══ Page extract
## ujjwal If y=(x+1)(x+2)(x+3)......(x+n) then dy/dx at x=0 is: a)n! ln(1+x) b)n! ln2 c)n! ln3 d)n! (1+$$\frac{1}{2}$$+$$\frac{1}{3}$$+.... +$$\frac{1}{n}$$) one year ago one year ago

1. Zarkon

only one of the answers makes sense

2. Zarkon

a) has an x in it...that's not good

3. freckles

You can do it for like small values of n and see if you see one of the patterns above like for n=1,n=2,n=3,n=4 I would stop at n=4 (also hint: don't multiply the junk out after applying product rule)

4. Zarkon

b) and c) will give answers that are not integers

5. freckles

Thats true lol

6. Zarkon

te derivative of y evaluated at zero will clearly be an integer

7. ujjwal

How do you know that the derivative of y evaluated at zero will be an integer?

8. freckles

Have you done any of the cases I mentioned to convince yourself?
════
● **Problem requirements**:
Reproduce the passage of the forum thread that begins at the words "only one of" and stops after "applying product rule)". The data below comes from a different source than the forum thread.
══ Supplied information
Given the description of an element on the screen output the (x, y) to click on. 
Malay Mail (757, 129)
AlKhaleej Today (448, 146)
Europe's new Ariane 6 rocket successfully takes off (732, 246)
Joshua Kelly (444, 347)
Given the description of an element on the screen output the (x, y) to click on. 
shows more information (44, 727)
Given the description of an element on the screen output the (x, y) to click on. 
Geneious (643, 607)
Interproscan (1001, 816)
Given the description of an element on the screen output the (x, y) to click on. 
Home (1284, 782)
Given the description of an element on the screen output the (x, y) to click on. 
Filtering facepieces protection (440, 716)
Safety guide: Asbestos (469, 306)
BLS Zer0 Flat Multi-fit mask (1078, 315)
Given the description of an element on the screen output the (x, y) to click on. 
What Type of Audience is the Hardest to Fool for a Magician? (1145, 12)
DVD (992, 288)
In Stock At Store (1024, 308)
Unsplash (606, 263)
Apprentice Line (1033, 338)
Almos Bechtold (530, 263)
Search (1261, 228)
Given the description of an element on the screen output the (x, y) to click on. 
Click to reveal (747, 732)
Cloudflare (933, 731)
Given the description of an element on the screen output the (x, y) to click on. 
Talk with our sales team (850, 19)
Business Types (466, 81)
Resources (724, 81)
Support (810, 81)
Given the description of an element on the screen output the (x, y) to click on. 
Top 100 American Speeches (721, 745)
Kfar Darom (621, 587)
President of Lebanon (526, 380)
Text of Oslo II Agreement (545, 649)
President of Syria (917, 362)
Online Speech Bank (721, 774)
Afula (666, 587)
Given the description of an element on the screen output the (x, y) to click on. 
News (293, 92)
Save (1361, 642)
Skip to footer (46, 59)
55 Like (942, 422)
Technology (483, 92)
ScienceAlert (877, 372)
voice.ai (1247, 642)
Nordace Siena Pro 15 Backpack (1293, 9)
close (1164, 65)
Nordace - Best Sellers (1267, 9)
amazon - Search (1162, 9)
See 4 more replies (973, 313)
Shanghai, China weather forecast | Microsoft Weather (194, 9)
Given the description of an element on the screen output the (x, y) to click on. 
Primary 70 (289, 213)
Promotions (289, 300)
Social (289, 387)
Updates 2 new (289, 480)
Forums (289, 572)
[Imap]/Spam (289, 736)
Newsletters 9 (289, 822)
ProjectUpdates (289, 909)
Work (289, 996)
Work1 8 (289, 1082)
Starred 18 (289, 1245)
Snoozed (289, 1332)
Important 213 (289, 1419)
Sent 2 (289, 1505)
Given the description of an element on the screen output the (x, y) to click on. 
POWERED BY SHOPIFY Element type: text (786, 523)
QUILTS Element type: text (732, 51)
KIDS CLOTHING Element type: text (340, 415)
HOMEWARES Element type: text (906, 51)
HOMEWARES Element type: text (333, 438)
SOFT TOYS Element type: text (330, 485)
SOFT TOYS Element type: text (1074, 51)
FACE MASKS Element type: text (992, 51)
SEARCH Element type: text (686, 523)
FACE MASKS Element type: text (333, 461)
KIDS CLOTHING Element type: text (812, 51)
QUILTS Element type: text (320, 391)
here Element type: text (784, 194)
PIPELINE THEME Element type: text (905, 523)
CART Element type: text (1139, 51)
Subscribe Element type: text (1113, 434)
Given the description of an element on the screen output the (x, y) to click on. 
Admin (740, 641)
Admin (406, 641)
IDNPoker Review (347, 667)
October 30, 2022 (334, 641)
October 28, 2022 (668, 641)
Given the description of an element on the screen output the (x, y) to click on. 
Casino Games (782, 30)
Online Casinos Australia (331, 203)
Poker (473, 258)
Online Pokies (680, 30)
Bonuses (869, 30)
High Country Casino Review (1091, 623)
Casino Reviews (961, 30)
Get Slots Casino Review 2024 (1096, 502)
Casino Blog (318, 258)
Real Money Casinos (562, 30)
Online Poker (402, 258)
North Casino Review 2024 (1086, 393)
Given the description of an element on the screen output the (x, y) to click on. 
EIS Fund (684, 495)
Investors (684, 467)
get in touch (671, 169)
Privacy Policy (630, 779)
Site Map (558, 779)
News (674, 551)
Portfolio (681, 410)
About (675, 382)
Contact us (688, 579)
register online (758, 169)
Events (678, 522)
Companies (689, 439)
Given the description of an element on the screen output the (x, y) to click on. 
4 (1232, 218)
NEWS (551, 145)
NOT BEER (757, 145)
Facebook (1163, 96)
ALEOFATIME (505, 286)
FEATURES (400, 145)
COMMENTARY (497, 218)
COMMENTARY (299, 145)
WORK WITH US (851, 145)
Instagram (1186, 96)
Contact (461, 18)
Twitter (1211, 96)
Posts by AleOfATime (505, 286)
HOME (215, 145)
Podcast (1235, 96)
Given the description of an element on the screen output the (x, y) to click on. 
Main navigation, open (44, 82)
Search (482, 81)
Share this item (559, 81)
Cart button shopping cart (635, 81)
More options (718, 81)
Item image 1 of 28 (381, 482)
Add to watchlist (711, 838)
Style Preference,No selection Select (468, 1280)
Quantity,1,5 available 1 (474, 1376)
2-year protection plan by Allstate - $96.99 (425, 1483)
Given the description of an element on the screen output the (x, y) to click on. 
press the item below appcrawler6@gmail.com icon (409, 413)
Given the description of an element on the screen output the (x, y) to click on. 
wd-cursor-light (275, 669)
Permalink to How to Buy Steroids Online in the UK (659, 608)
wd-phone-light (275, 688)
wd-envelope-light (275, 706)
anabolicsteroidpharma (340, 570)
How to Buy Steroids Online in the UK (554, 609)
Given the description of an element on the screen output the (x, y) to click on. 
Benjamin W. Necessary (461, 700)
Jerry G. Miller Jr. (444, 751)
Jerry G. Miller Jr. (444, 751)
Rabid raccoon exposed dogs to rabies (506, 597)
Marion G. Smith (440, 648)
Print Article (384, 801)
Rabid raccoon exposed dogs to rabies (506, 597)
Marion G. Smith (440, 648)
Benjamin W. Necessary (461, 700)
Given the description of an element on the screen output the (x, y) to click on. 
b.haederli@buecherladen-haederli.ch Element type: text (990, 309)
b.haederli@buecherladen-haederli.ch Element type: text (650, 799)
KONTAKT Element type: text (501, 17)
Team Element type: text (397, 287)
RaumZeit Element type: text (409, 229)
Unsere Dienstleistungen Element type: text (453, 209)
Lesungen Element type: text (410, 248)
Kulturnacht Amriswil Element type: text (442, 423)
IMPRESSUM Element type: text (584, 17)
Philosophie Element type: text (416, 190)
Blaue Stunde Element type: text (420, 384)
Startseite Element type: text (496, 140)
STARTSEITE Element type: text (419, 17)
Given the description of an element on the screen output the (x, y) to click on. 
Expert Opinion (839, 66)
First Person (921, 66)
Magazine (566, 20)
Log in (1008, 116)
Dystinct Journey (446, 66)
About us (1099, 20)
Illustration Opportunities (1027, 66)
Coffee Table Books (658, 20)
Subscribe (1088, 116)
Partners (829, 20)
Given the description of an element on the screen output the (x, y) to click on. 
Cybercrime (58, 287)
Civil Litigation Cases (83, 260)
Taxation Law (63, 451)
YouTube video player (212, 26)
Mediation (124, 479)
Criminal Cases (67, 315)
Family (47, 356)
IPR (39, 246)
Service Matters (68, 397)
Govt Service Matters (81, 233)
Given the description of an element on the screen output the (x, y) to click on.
════
● **Result of this task**:
only one of the answers makes sense

2. Zarkon

a) has an x in it...that's not good

3. freckles

You can do it for like small values of n and see if you see one of the patterns above like for n=1,n=2,n=3,n=4 I would stop at n=4 (also hint: don't multiply the junk out after applying product rule)